Dopo che il team ha fatto di tutto per mantenere le proprie apparecchiature prive di contaminanti e testare i livelli di fondo della plastica, due diversi metodi per identificare la composizione chimica e le masse di particelle hanno scoperto prove di diverse specie di plastica in 17 dei campioni.

Sebbene le combinazioni esatte variassero tra i campioni, le microplastiche includevano polietilene tereftalato (PET), comunemente usato nell'abbigliamento e nelle bottiglie di bevande e polimeri di stirene, spesso utilizzati in parti di veicoli, tappeti e contenitori per alimenti. In media, sono stati misurati 1,6 microgrammi di materiale plastico per ogni millilitro di sangue, con la concentrazione più alta di poco più di 7 microgrammi.

I ricercatori non sono riusciti a fornire una ripartizione precisa delle dimensioni delle particelle a causa delle limitazioni dei metodi di prova. È lecito presumere, tuttavia, che le particelle più piccole più vicine al limite di 700 nanometri dell'analisi sarebbero più facili da assorbire per il corpo rispetto alle particelle più grandi che superano i 100 micrometri. Esattamente cosa significhi tutto questo per la nostra salute e il nostro benessere a lungo termine non è del tutto chiaro.

Da un lato, c'è ancora così tanto che non sappiamo sugli effetti chimici e fisici di minuscoli materiali plastici incastonati tra le nostre cellule. Gli studi sugli animali suggeriscono alcuni effetti seriamente preoccupanti, ma interpretare i loro risultati all'interno di un contesto di salute umana è tutt'altro che semplice.

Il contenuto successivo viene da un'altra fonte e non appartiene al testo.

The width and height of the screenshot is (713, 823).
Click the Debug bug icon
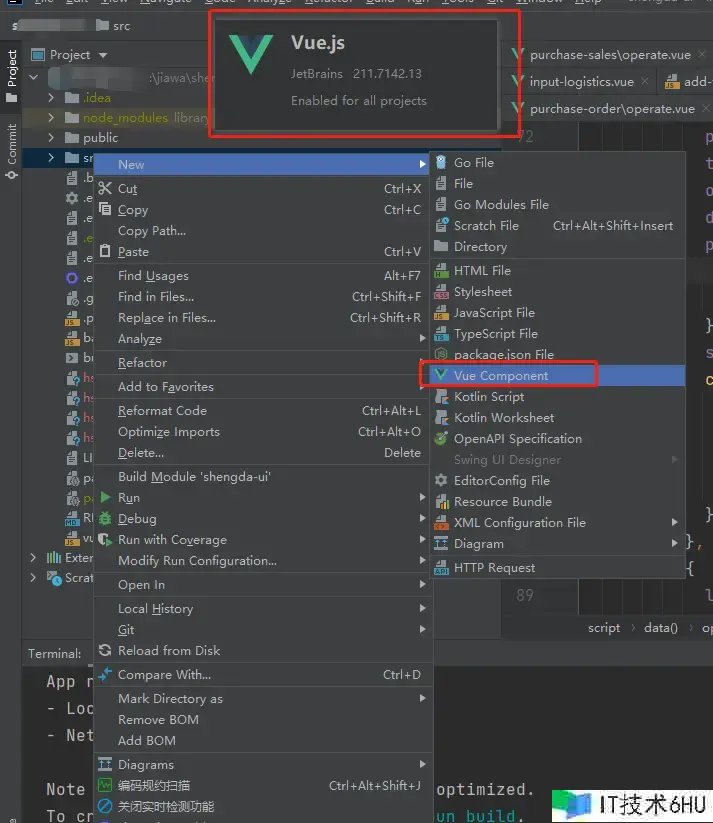[x=104, y=519]
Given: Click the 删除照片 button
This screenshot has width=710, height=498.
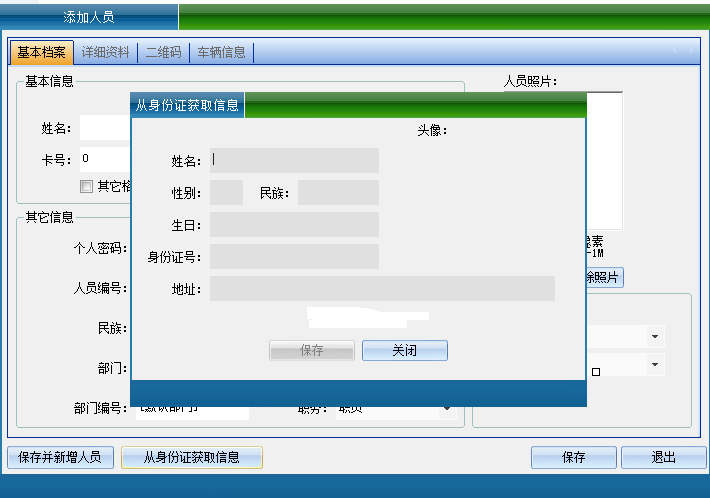Looking at the screenshot, I should (x=604, y=277).
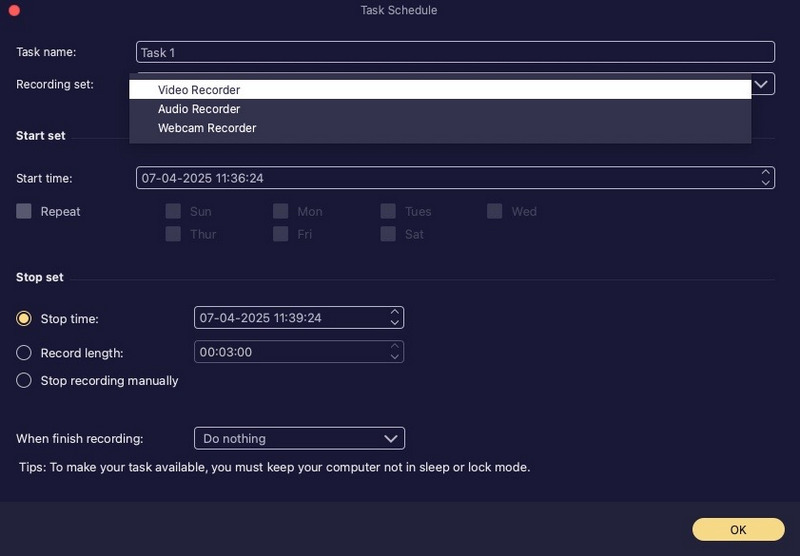
Task: Enable the Repeat checkbox
Action: (x=24, y=211)
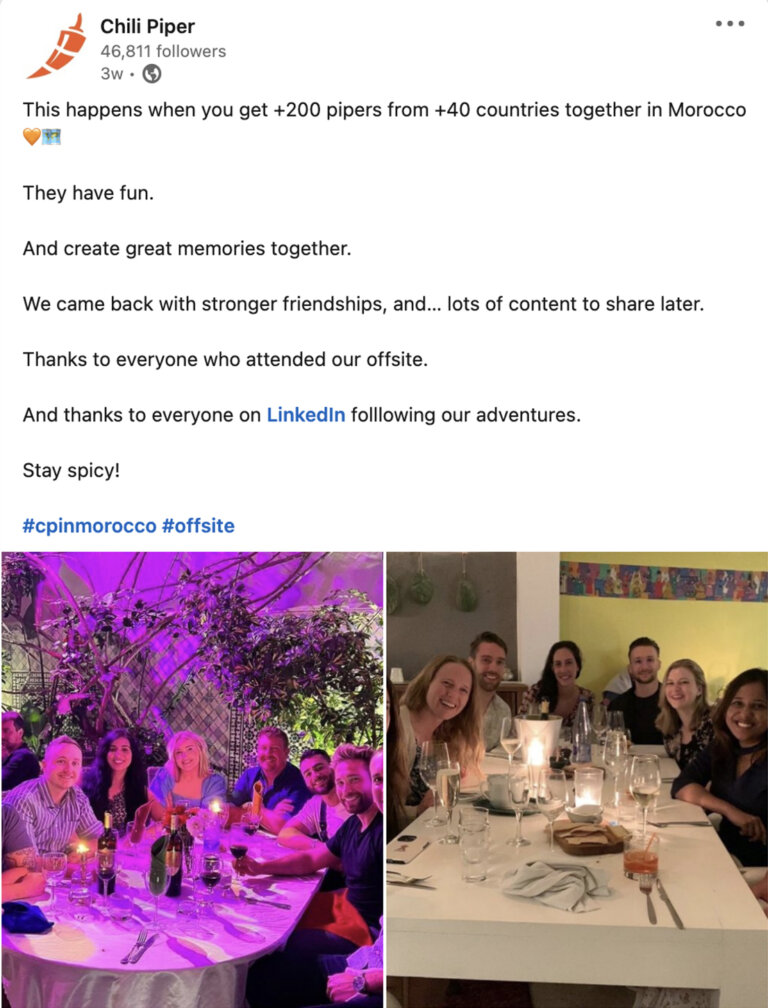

Tuttavia, il problema è in crescita, con i rifiuti di plastica che entrano nei nostri oceani destinati a raddoppiare entro il 2040. Man mano che tutte quelle scarpe scartate, forchette, etichette per il pane, volanti e involucri di cioccolato si rompono, una maggiore concentrazione di microplastiche troverà gradualmente la sua strada nel nostro flusso sanguigno.

Se è la dose che produce un veleno, è possibile che potremmo attraversare una linea ad un certo punto in cui tracce relativamente innocue di stirene e PET potrebbero iniziare ad avere alcuni effetti allarmanti sul modo in cui le nostre cellule crescono. Soprattutto durante lo sviluppo. "Sappiamo anche in generale che i neonati e i bambini piccoli sono più vulnerabili all'esposizione a sostanze chimiche e particelle", ha spiegato Dick Vethaak, ecotossicologo presso la Vrije Universiteit di Amsterdam, a Damian Carrington del Guardian. "Questo mi preoccupa molto."

Tenendo presente il piccolo numero di volontari, è un'ulteriore prova che la polvere prodotta dal nostro mondo sintetico non è completamente filtrata dai nostri polmoni e dall'intestino. C'è anche la questione se le materie plastiche fluttuano liberamente nel plasma o sono state inghiottite dai globuli bianchi. Ogni scenario avrebbe ramificazioni su come le particelle si muovono e quali sistemi corporei potrebbero influenzare di più. Saranno necessarie molte più ricerche su gruppi più grandi e diversificati per mappare come e dove le microplastiche si diffondono e si accumulano negli esseri umani e come il nostro corpo alla fine le scarta.